Мне уже шел тринадцатый год. Я немного стеснялась своей наготы, поэтому сперва решила, что надену купальник, обмотавшись полотенцем, но потом набралась храбрости и сняла одежду, не прибегая к прикрытию полотенцем. Динития моментально заметила огромный шрам, оставшийся у меня на боку. Я объяснила, что после того, как обгорела в возрасте трех лет, мне делали трансплантацию кожи, и теперь я не могу носить бикини, а только цельный купальник. Динития потрогала шрам и сказала: «На самом деле выглядит не так уж ужасно».

«Эй, Динития! – закричала одна из женщин. – У твоей белой подружки пробивается рыжая мохнатка!»

«А чего ты хотела при ее цвете волос?» – спросила Динития.

«Да, – сказала я, – Воротник всегда должен быть в тон с манжетами».

Эту фразу я давно слышала от самой Динитии. Она улыбнулась, а женщины в раздевалке расхохотались. Одна из женщин в танце толкнула меня бедром в бедро. Я почувствовала себя достаточно уверенной для того, чтобы в ритм музыки также толкнуть ее бедром в бедро.

Все утро мы с Динитией провели в бассейне. Мы плескались, а также тренировали плавание на спине и баттерфляем. Динития плавала не намного лучше меня.

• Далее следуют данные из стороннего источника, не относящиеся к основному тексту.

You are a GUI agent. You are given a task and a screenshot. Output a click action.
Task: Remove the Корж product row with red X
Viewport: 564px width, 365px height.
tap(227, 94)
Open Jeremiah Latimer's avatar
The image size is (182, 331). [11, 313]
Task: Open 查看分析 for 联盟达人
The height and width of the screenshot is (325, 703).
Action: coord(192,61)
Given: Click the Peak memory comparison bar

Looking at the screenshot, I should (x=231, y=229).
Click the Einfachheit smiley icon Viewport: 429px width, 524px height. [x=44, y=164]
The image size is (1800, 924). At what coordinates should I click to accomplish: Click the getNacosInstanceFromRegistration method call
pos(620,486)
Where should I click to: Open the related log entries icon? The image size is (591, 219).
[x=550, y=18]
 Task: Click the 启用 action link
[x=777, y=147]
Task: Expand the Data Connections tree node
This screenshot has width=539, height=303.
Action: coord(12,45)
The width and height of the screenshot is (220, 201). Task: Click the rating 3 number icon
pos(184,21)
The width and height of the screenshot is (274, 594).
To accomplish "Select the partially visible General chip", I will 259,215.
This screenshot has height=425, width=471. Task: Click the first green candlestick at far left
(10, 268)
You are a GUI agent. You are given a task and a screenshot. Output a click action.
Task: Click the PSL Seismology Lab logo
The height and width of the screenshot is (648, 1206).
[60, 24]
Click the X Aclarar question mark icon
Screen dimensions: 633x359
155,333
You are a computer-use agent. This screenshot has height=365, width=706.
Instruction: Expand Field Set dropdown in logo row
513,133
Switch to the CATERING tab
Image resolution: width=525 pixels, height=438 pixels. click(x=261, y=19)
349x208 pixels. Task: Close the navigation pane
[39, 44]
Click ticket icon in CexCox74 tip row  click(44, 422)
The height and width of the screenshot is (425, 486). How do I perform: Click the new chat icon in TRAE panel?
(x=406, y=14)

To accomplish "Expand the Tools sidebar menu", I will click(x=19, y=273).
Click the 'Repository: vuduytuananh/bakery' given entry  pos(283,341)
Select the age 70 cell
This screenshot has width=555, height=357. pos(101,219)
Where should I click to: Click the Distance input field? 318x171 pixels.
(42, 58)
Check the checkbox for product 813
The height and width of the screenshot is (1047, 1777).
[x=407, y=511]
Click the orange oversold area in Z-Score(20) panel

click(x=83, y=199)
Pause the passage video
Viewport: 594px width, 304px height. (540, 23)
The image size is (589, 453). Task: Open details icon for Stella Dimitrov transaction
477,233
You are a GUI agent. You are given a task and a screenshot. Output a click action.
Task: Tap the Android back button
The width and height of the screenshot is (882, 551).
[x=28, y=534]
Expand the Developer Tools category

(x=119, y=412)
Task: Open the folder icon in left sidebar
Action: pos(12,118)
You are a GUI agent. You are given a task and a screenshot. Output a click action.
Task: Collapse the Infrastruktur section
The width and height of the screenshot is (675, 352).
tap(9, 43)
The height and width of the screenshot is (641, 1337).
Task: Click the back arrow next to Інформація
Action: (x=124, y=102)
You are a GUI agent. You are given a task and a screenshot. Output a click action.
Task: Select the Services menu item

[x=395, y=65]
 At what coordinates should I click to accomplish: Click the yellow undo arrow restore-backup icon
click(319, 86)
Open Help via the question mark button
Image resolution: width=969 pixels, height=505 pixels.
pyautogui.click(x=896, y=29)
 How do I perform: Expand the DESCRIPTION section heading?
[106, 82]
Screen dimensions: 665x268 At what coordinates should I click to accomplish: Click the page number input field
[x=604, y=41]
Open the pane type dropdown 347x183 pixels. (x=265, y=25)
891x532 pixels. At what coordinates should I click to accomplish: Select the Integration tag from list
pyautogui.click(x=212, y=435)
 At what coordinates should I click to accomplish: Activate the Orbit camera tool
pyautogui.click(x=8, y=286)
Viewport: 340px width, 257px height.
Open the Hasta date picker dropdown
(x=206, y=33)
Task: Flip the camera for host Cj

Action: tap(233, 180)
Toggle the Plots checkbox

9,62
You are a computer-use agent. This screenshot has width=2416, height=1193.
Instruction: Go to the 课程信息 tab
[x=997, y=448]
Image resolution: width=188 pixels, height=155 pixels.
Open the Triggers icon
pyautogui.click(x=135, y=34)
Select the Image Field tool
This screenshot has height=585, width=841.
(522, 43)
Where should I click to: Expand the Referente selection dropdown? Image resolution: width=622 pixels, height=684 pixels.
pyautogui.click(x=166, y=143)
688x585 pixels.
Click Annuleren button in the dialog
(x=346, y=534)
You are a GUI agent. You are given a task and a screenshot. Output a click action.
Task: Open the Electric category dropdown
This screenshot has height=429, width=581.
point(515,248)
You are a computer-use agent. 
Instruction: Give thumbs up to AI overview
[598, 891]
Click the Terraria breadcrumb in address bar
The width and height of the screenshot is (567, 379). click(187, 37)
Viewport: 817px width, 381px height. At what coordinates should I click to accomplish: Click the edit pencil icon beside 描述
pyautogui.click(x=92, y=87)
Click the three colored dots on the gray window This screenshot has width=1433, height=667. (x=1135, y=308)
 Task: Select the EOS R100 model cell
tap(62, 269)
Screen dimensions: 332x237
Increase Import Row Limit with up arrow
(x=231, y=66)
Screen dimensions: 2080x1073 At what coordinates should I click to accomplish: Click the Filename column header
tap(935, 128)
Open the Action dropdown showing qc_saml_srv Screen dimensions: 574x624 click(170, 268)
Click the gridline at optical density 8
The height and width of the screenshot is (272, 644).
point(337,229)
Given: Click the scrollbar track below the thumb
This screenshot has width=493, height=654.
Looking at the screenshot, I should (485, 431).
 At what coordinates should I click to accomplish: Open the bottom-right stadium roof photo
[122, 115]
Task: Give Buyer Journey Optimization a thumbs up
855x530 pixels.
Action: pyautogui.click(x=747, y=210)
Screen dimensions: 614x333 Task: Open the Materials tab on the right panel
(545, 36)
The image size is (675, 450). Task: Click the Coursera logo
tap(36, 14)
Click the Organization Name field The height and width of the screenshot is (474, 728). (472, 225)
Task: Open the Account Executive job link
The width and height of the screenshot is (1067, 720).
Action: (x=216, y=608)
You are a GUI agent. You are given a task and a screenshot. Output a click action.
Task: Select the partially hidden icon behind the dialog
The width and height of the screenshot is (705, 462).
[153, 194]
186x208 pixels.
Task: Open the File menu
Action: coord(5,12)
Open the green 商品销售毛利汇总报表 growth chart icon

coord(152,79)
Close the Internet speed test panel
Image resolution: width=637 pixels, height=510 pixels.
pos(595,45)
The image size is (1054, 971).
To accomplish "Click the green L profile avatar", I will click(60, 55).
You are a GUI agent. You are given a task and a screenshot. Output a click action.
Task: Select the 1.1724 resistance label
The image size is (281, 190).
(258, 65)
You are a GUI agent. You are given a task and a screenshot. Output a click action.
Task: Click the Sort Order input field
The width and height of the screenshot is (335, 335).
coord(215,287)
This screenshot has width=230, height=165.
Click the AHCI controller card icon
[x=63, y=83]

Мы становились на руки на мелкоте и поднимали ноги над поверхностью воды, соревновались, кто дальше проплывет по водой, плавали и брызгались с другими детьми. Потом мы начали прыгать в воду «бомбочкой» и смотреть, у кого фонтан брызг поднимется выше. Синяя вода пенилась и плескалась. Ко времени окончания бесплатного сеанса мои пальцы на руках и ногах были в морщинках от воды, а глаза красными от хлорки. Хлорки в воде было очень много. Прежде никогда в жизни я не чувствовала себя такой стерильной.


В тот день после бассейна я была дома одна. Я наслаждалась ощущением вымытой кожи и приятной мышечной усталостью, которую всегда ощущаешь после активной тренировки. Неожиданно раздался стук в дверь, от которого я вздрогнула. К нам на Литтл Хобарт Стрит, 93, редко заходили в гости. Я немного приоткрыла входную дверь и выглянула. Передо мной на веранде стоял лысеющий мужчина с папкой в руках. Внешний вид незваного гостя напомнил мне государственных служащих, о которых рассказывал папа и которых надо было избегать.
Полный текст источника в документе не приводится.